> _EXERCISE DESCRIPTION_
Beginning with the line that contains "At what coordinates", reproduce every line through the end of the records below exactly, and leave the pictures out.
=== EXTRACTED DATA ===
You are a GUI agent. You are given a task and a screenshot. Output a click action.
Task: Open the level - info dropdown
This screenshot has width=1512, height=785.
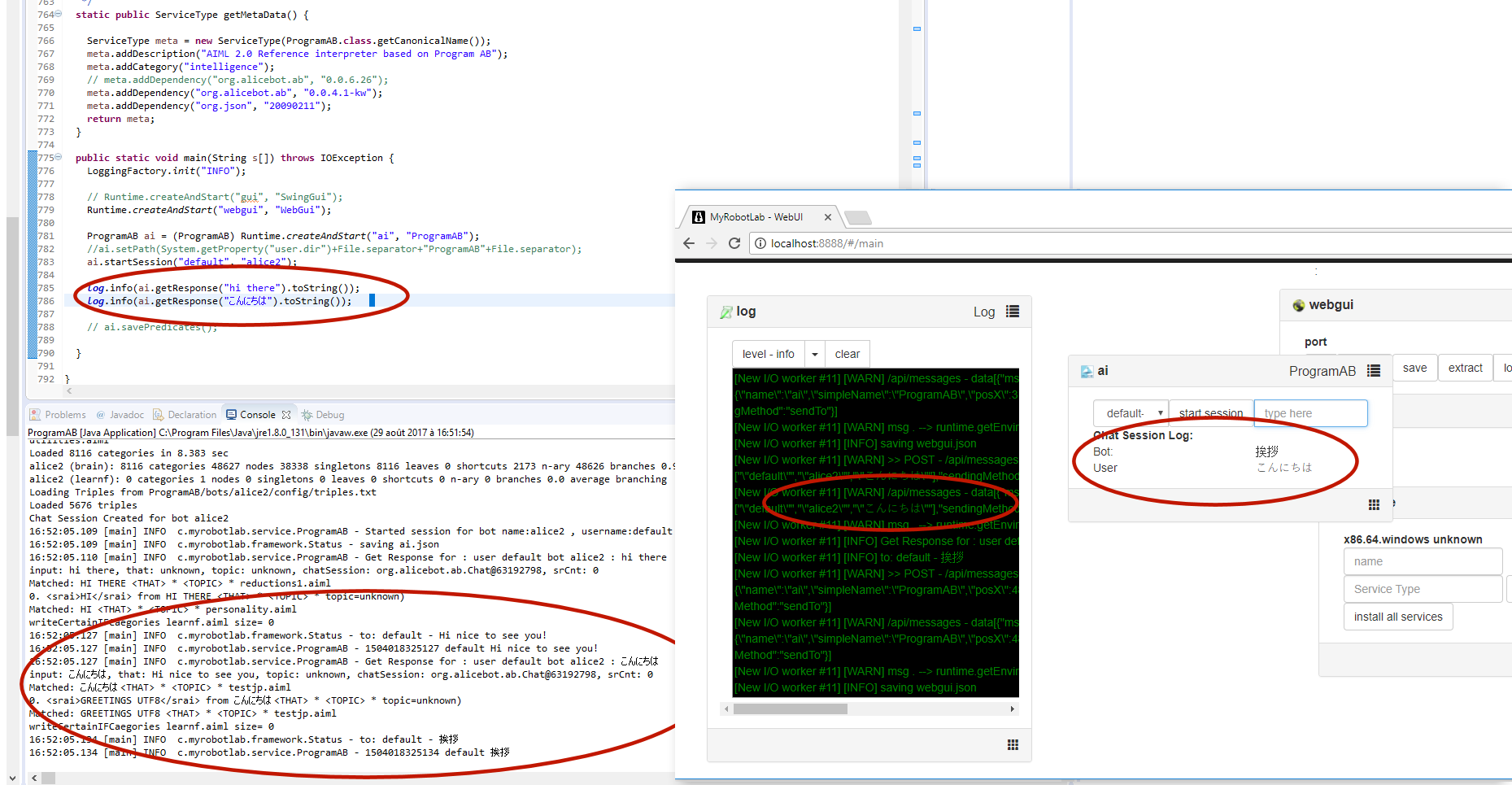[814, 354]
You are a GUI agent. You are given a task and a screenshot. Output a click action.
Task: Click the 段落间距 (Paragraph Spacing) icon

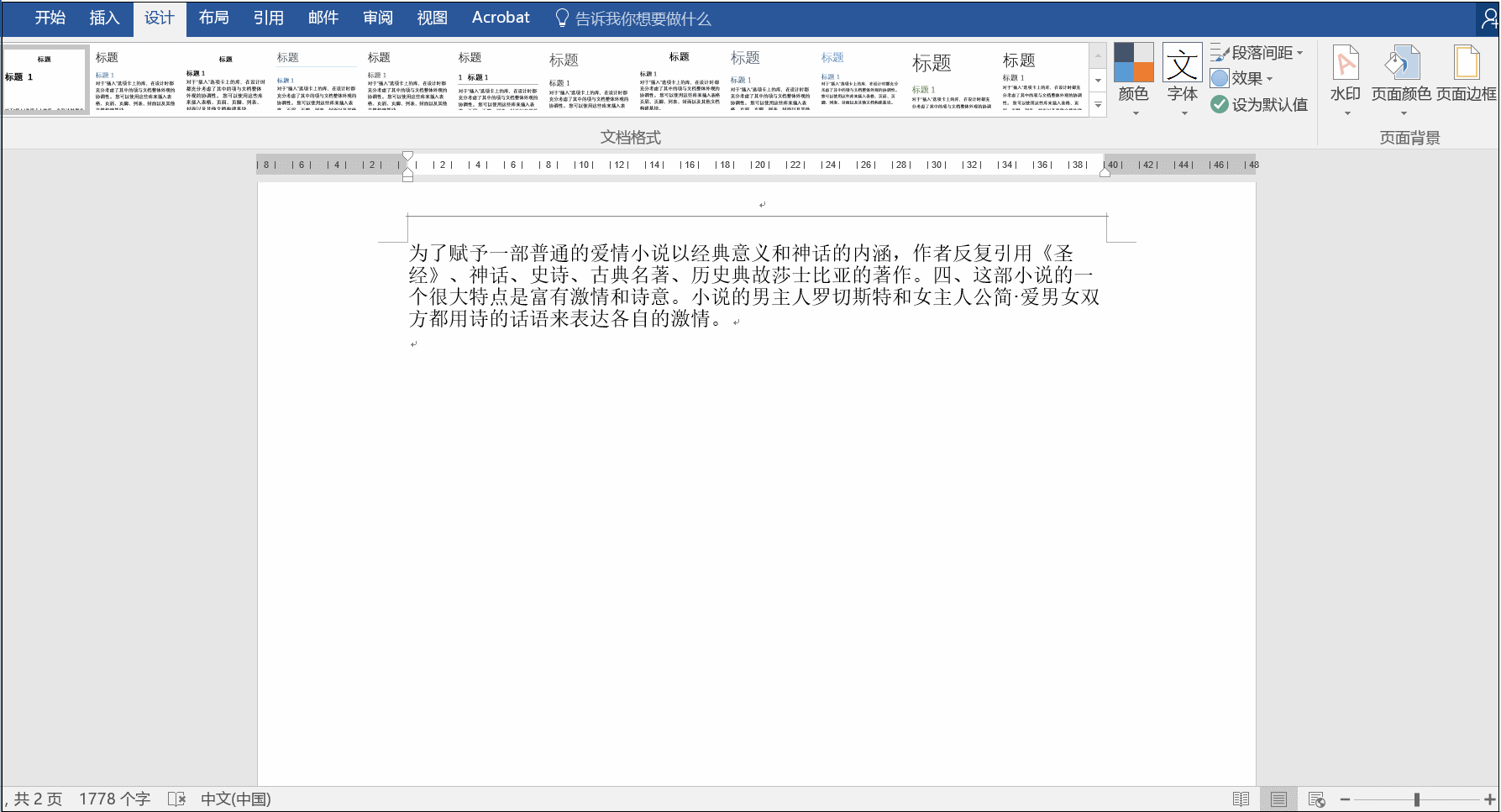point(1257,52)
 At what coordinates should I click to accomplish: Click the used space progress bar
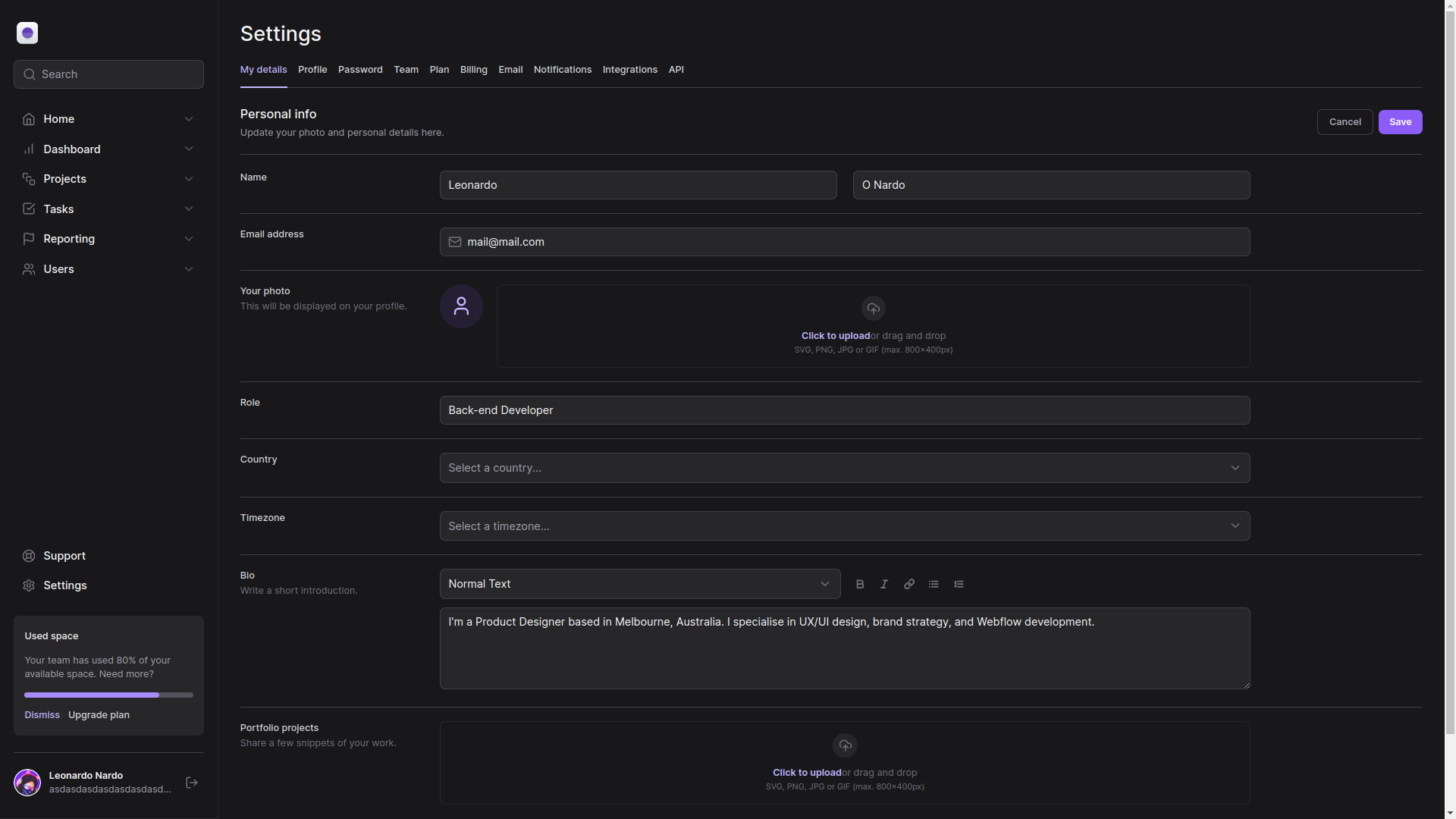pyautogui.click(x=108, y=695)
===
> _SOLUTION_
 At what coordinates should I click to accomplish: Click the used space progress bar
pyautogui.click(x=108, y=695)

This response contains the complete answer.